Spot each line in the data below containing "weekly" and copy it.
Top of Exercise data
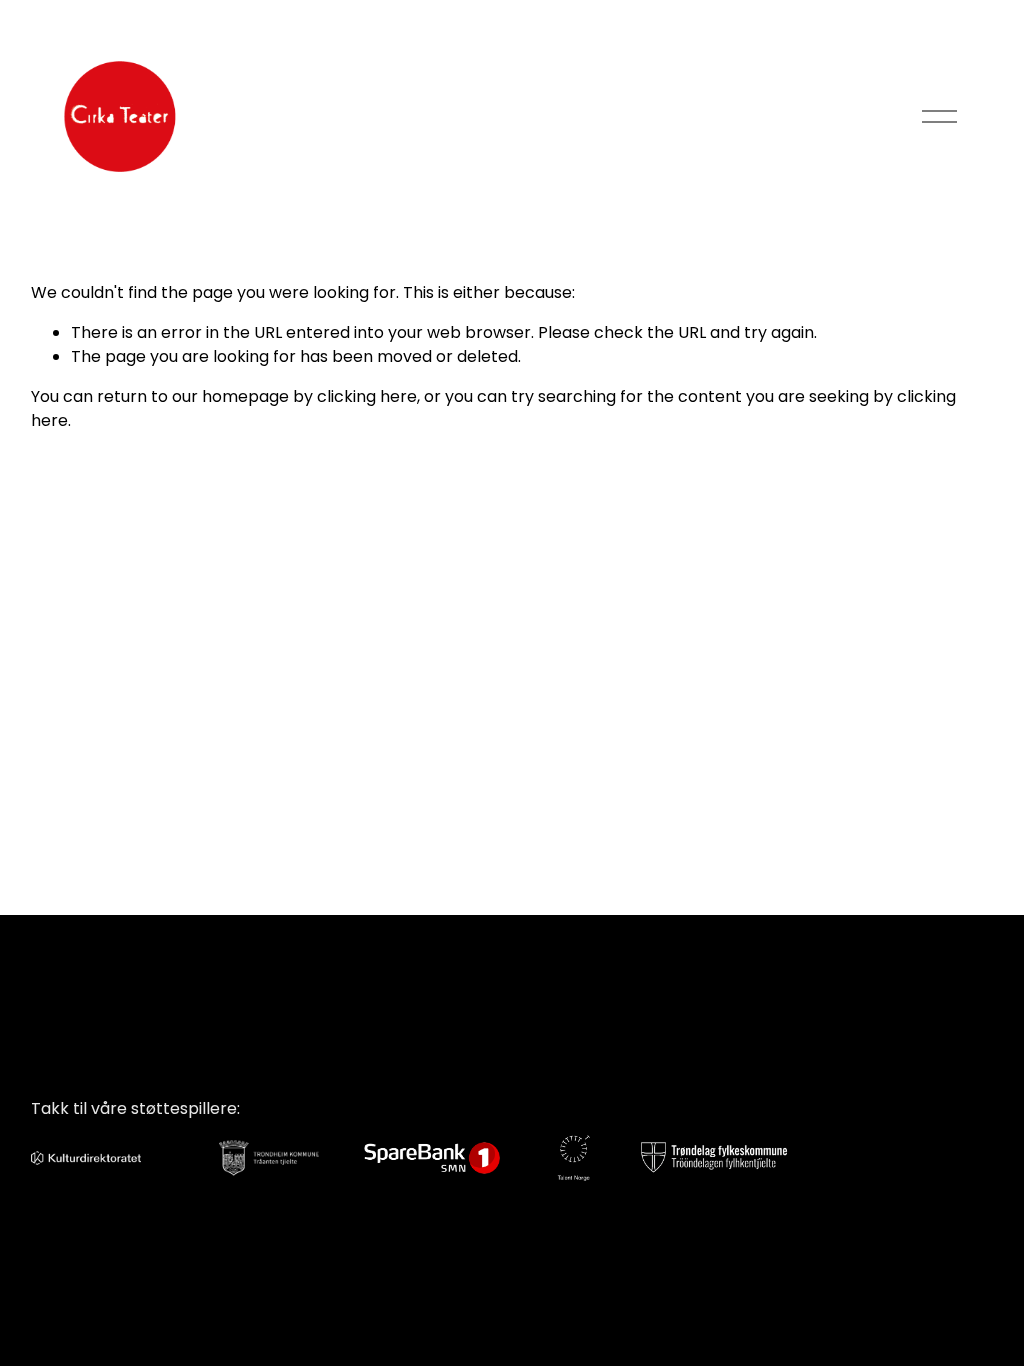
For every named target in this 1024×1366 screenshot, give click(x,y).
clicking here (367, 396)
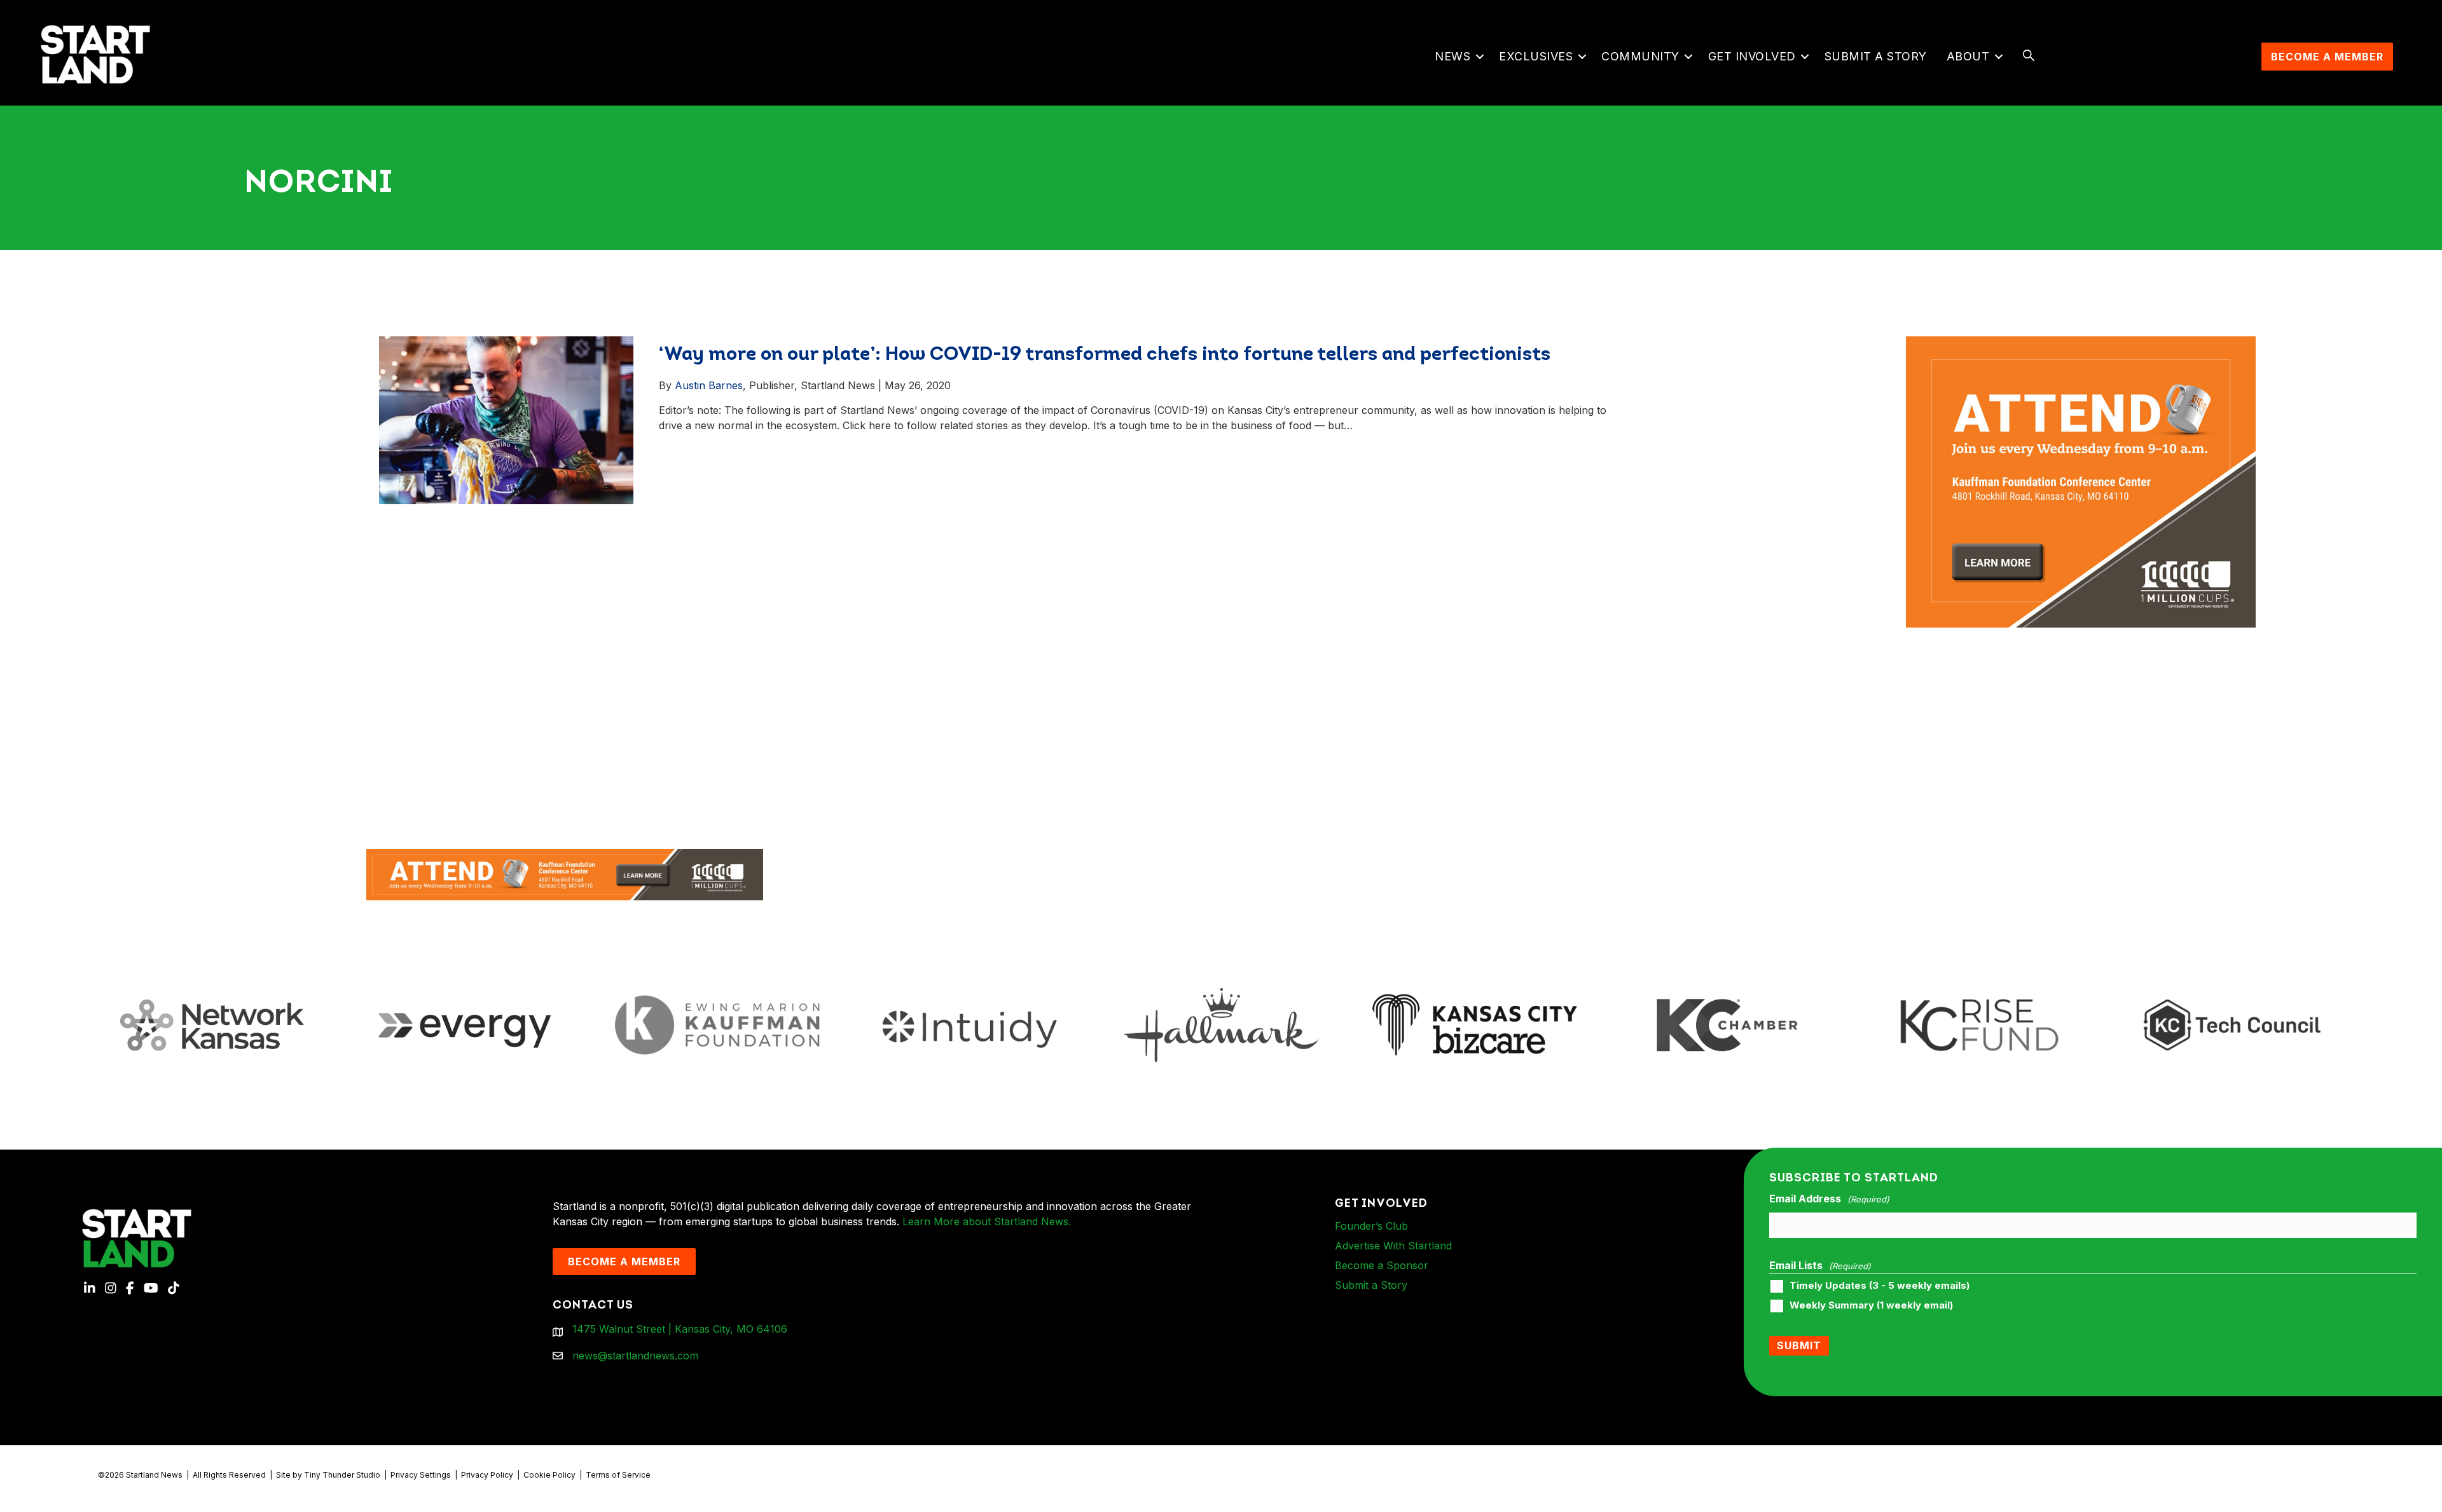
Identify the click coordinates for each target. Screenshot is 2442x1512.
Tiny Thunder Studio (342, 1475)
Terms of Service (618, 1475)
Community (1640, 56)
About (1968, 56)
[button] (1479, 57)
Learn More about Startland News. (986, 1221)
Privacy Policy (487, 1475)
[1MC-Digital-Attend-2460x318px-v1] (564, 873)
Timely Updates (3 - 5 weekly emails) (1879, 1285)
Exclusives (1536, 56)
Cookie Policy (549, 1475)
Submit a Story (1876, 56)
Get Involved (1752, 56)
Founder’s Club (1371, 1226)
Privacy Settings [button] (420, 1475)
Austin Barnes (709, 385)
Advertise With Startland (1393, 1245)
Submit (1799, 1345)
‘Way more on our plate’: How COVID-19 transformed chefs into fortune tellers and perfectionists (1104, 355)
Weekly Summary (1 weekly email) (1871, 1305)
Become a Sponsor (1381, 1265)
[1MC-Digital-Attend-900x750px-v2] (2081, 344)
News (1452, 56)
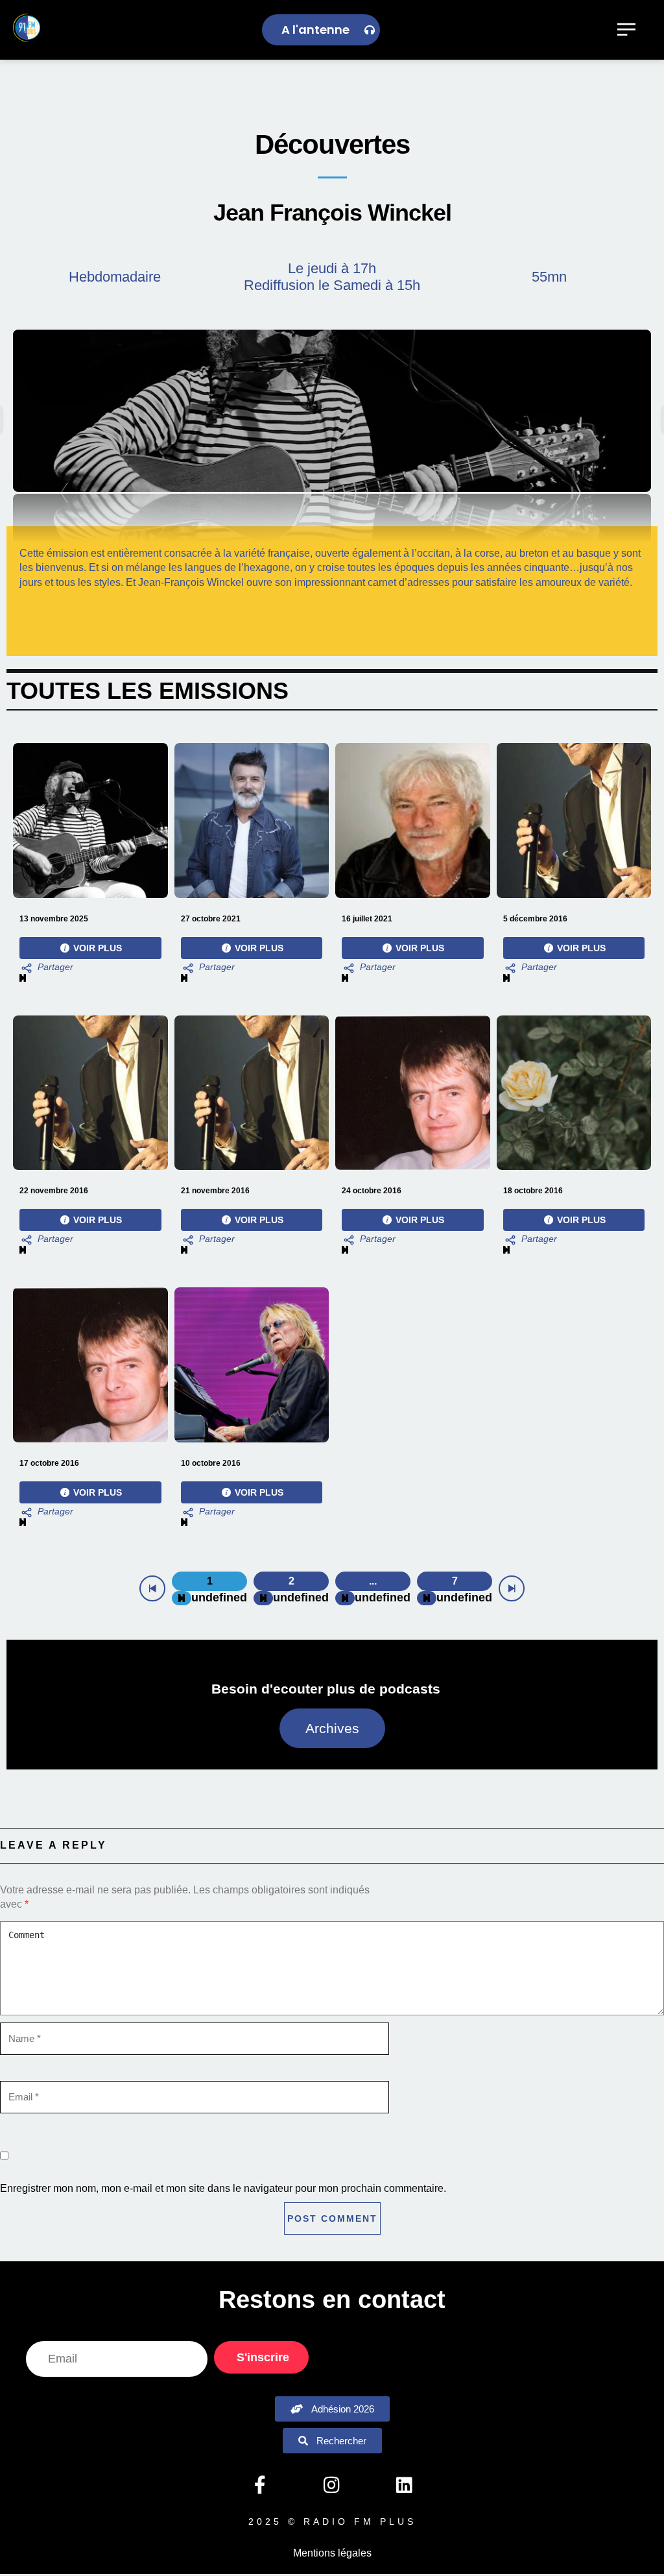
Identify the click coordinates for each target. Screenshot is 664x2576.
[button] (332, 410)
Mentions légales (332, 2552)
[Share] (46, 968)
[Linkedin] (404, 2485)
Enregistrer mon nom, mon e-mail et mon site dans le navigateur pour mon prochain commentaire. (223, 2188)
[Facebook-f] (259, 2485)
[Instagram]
Bottom of Exercise data
> [Output for this task]:
Timely Updates (3 - 5 weekly emails) (1879, 1285)
Weekly Summary (1 weekly email) (1871, 1305)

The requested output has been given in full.